▸ Exercise objective
Each line below that contains "number" should be counted. Give only the total.

Items from a data source:
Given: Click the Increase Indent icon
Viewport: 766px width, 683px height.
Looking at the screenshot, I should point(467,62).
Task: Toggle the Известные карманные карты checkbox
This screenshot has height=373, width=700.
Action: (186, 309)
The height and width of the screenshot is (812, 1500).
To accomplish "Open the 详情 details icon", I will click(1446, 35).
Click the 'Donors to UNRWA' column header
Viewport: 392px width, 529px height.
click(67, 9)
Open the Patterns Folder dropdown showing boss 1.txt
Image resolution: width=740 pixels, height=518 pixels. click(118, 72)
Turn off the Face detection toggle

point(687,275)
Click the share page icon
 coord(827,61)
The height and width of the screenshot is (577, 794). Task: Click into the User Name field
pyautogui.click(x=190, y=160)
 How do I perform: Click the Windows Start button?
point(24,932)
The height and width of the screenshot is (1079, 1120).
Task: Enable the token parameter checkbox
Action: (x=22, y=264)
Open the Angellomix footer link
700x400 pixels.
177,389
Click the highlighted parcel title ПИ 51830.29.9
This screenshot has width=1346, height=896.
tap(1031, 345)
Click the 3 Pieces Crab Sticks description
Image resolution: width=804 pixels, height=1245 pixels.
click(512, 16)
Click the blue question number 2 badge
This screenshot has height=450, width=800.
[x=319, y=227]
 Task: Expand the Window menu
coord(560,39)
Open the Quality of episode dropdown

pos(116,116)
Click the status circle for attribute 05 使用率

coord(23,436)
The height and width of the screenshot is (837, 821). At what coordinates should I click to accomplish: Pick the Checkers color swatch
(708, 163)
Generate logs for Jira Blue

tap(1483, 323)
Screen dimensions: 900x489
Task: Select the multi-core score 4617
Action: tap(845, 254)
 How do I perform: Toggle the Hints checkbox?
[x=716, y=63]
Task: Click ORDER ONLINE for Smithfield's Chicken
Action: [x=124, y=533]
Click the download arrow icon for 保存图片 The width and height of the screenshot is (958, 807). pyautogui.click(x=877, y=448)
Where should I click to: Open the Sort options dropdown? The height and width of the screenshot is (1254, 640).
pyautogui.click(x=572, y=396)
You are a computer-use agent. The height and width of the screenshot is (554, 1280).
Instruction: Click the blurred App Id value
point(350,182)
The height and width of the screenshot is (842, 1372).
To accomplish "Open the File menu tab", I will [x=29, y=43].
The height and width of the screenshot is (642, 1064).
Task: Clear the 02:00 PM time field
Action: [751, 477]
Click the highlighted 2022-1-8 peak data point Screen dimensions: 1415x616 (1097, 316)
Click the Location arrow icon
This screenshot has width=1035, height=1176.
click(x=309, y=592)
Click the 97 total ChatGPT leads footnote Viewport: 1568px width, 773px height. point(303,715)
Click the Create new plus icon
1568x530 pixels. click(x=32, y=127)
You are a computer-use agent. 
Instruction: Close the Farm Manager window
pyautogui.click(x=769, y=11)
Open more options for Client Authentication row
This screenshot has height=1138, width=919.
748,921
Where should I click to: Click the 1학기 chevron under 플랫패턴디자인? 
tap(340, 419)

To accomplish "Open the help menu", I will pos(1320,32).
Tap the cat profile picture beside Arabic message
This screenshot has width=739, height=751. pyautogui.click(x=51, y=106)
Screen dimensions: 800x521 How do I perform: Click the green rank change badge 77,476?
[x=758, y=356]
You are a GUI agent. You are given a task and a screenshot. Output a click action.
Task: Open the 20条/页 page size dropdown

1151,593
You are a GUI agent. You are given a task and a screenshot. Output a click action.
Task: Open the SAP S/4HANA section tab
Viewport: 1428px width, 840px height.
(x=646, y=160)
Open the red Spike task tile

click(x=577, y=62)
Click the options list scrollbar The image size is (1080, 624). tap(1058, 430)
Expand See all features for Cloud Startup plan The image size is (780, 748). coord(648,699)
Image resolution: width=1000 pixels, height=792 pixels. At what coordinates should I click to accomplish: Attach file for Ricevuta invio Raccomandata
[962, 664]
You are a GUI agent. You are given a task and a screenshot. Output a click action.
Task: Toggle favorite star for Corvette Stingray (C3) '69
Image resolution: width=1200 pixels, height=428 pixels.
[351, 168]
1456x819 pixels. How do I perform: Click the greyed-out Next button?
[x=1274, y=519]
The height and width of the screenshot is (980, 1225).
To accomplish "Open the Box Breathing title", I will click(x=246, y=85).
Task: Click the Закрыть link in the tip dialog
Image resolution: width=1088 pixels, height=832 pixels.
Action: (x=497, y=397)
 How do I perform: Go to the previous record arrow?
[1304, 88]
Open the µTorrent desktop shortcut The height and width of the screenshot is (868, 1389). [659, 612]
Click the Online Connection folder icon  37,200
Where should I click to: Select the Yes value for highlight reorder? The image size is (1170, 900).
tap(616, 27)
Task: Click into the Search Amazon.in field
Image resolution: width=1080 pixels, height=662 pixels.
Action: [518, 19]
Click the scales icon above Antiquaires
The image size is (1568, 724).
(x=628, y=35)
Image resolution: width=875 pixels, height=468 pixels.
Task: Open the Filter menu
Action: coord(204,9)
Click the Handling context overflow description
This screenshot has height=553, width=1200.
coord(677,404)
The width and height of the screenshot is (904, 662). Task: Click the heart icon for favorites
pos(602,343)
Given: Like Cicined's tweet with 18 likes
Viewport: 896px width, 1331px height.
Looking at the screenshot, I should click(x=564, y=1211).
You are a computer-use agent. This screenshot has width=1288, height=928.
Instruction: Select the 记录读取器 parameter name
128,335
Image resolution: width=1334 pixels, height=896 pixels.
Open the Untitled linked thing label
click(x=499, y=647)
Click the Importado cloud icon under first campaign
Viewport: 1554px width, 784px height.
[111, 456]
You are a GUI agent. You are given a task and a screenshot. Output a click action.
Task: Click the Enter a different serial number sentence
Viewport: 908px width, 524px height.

▸ Your response
2